The European Parliament took a significant stride towards EU-wide regulation of artificial intelligence (AI) systems such as ChatGPT on Thursday, an initiative that Brussels is eager to implement swiftly. Committees on civil liberties and consumer protection gave a resounding vote for a position text that proposes limits on AI usage in Europe while simultaneously promoting innovation in this sector. The document is set to be presented to the entire parliament next month for approval before proceeding to negotiations with EU member states to draft the final law.
A Historic Vote for AI Rules
Lawmakers have dubbed Thursday’s vote “historic,” hoping it will pave the way for the “world’s first rules on artificial intelligence.” The text incorporates primary elements from a proposal by the European Commission two years prior, suggesting additional prohibitions on biometric surveillance, emotion recognition, and predictive policing AI systems.
A Call for Transparency in AI
The parliament’s proposal aims to categorize generative AI systems such as ChatGPT and Midjourney under a group that requires unique transparency measures. This includes notifying users that the generated content was produced by a machine, not a human.
Defining High-Risk AI
The proposal also outlines extra criteria to determine what constitutes a “high-risk” AI application, potentially narrowing down the scope of this designation. The European Commission’s proposed list includes AI applications in critical infrastructure, education, human resources, public order, and migration management.

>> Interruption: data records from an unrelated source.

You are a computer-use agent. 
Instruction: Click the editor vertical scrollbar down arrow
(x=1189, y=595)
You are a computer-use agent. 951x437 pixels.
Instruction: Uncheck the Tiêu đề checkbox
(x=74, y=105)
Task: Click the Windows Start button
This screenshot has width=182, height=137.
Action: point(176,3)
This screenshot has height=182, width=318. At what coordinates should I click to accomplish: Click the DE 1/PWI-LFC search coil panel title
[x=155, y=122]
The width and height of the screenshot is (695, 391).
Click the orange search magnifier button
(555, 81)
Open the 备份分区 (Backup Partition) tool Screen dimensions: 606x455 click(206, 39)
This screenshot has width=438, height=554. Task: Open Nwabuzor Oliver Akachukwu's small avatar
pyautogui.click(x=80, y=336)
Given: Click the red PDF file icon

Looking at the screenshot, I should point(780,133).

However, Members of the European Parliament (MEPs) argue for an additional threshold requiring safety, health, or fundamental rights threats to also be considered.
Industry Reactions to the Proposed Regulations
While the Computer & Communications Industry Association (CCIA) acknowledged some useful improvements in the parliament’s text, it expressed concern over the abandonment of the risk-based structure from the European Commission’s proposal. Boniface de Champris, CCIA policy manager for Europe, stated, “The best way for the EU to inspire other jurisdictions is by ensuring that new regulation will enable, rather than inhibit, the development of useful AI applications.”

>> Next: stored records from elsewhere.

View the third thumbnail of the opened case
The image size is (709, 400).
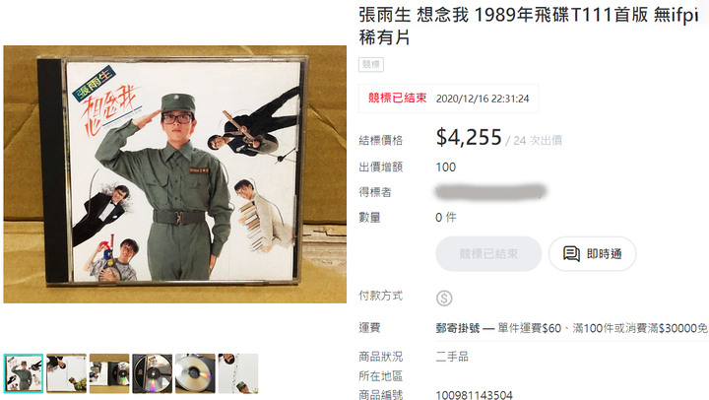click(109, 372)
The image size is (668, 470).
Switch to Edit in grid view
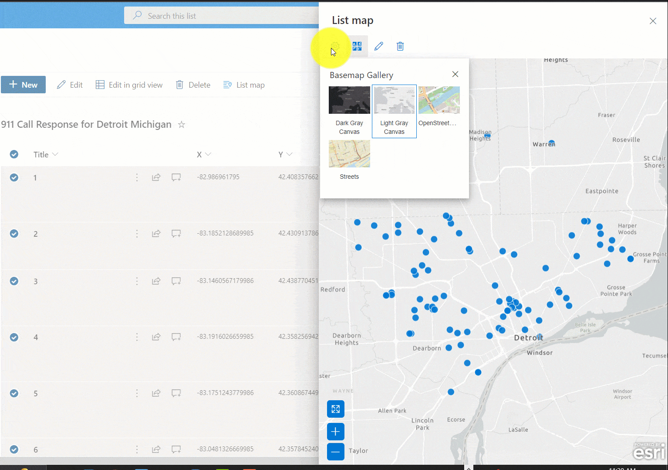point(129,85)
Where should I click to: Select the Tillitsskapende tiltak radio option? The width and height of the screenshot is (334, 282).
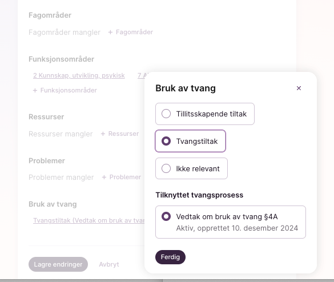(x=205, y=114)
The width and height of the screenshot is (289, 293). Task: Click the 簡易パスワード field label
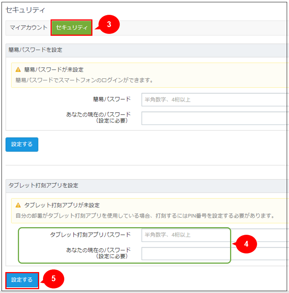coord(112,99)
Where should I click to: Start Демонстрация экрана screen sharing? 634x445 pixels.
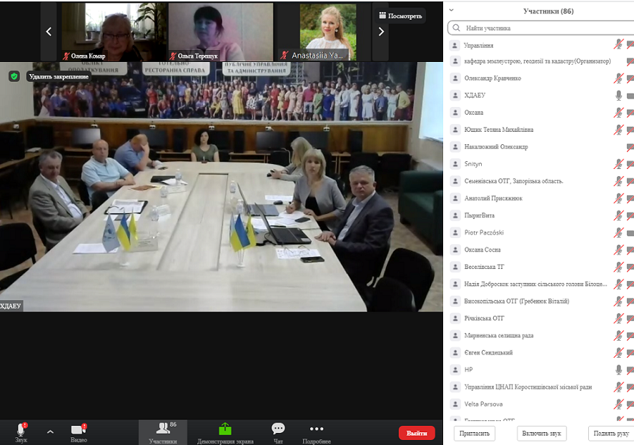225,430
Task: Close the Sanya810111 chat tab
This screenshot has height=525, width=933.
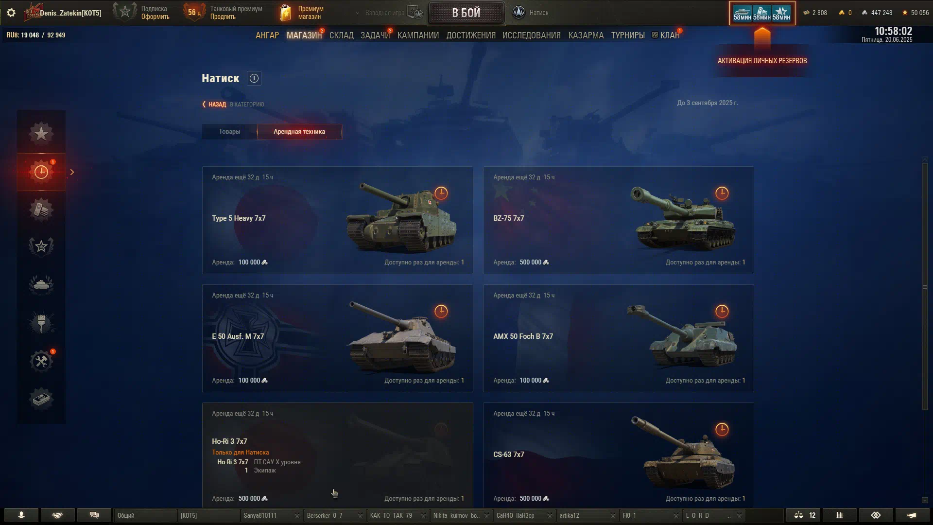Action: click(x=297, y=516)
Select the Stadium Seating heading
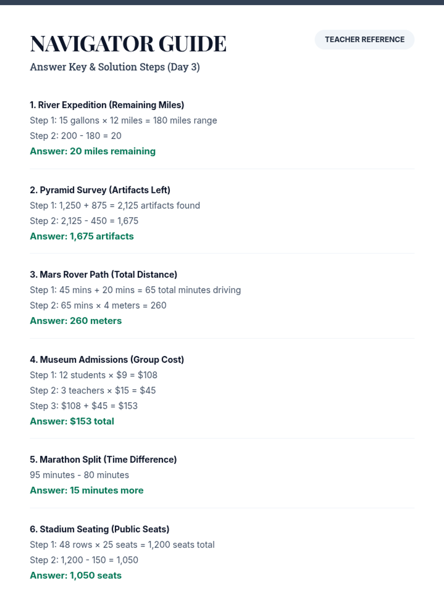Image resolution: width=444 pixels, height=592 pixels. tap(100, 529)
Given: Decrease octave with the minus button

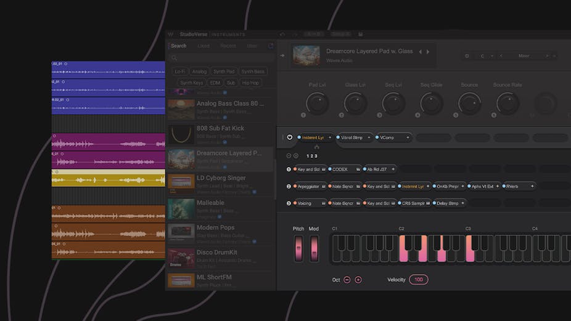Looking at the screenshot, I should click(x=347, y=280).
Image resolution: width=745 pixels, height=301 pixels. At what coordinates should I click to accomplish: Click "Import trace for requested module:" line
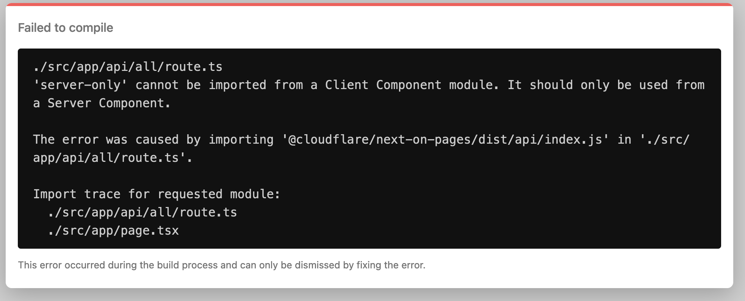click(157, 194)
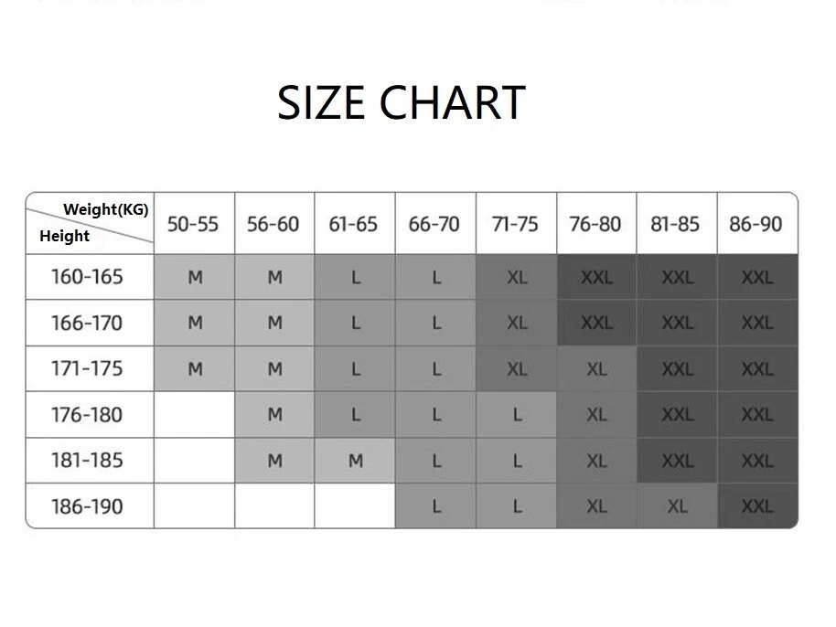Click L cell for 186-190 and 66-70
This screenshot has width=836, height=627.
[435, 506]
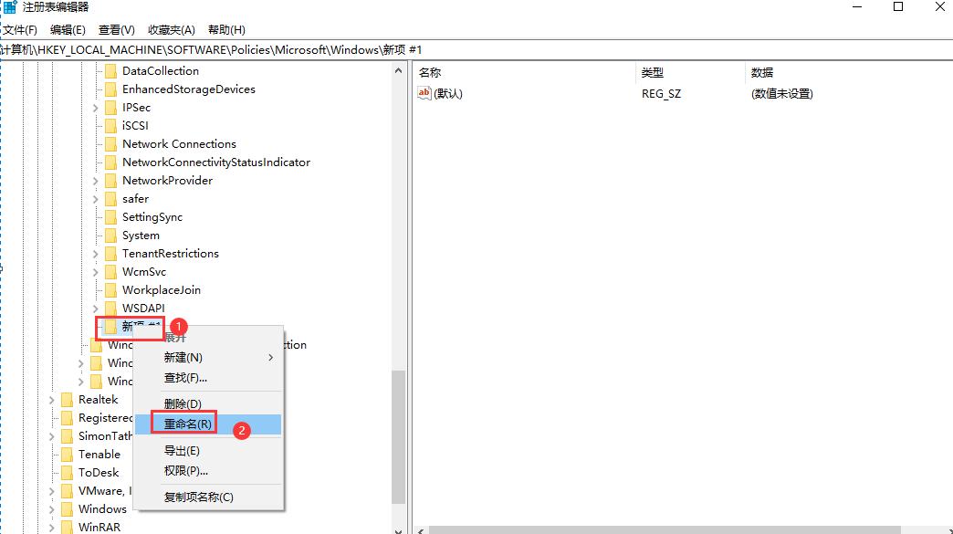Click the System key folder icon
This screenshot has width=953, height=534.
[x=111, y=235]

On the other hand, the European Consumer Organization welcomed the Parliament’s move towards stronger consumer protection compared to the original Commission’s proposal. Deputy Director Ursula Pachl emphasized the need to protect consumers against potential risks posed by these novel technologies.
AI’s Emergence in Public Consciousness
The discussion on AI regulation has been ongoing, but the actual and potential impact of AI has only come to the forefront of public awareness in recent months, especially with ChatGPT’s emergence last year. AIs like Midjourney and DALL-E, capable of generating impressive images, and AI music sites producing human-like singing, have fueled the conversation.

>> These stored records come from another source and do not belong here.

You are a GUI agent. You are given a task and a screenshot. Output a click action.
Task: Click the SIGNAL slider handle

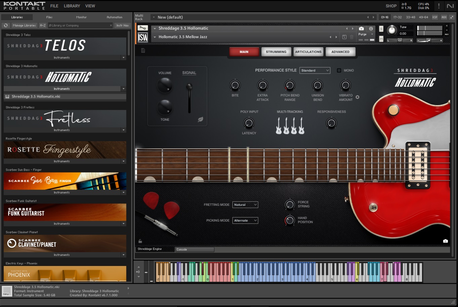tap(190, 87)
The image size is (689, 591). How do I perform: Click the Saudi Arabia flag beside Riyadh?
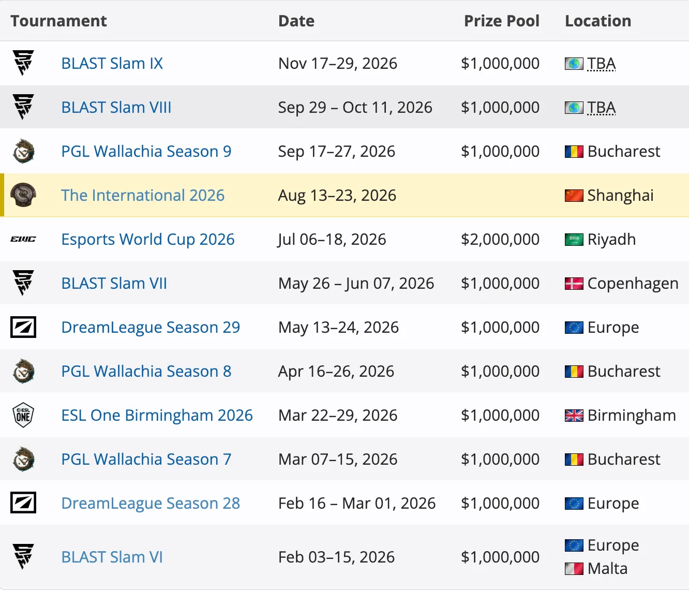point(574,240)
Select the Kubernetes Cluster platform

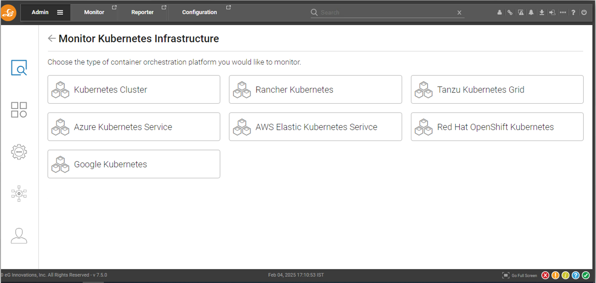coord(134,89)
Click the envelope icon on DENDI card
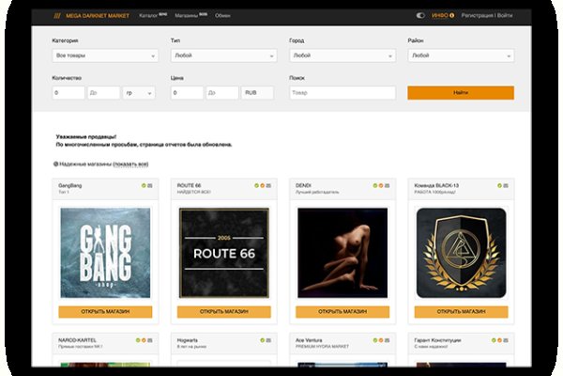This screenshot has width=563, height=376. pos(388,185)
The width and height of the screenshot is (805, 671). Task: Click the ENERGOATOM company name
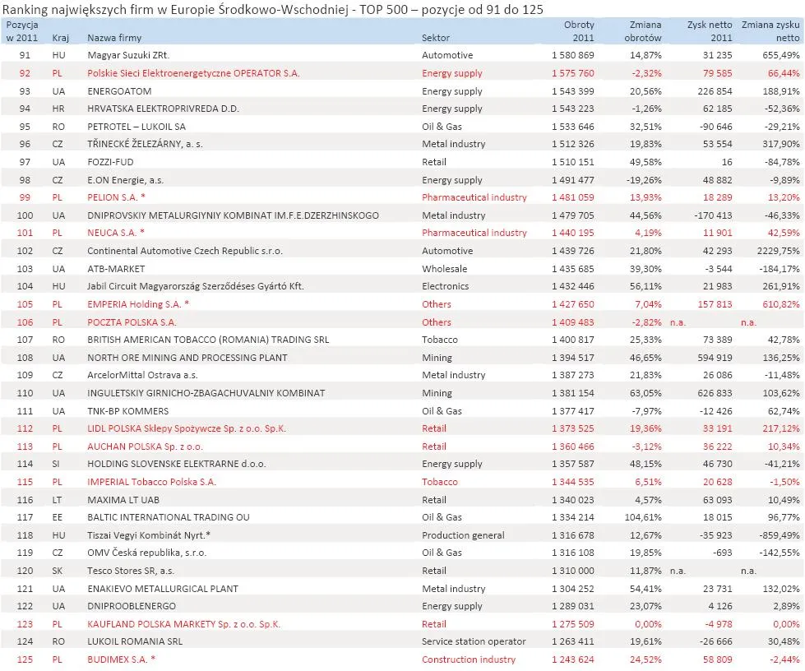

There is growing concern among policymakers in Europe and globally about the potential misuse of AI technology, particularly in spreading misinformation and influencing public opinion and elections. This worry has prompted calls for a pause until appropriate legal frameworks can be put in place.
Ensuring Compliance with Regulations
The commission’s proposal calls for AI companies to keep human control over their algorithms, provide technical documentation, and manage risks for “high-risk” applications. Each EU member state would appoint a supervisory authority to ensure compliance.
MEPs also propose that AI companies implement measures against illegal content and copyright infringement, particularly in materials used to train their algorithms. They also advocate for prohibiting the scraping of online photos for algorithm training without obtaining the concerned individuals’ consent.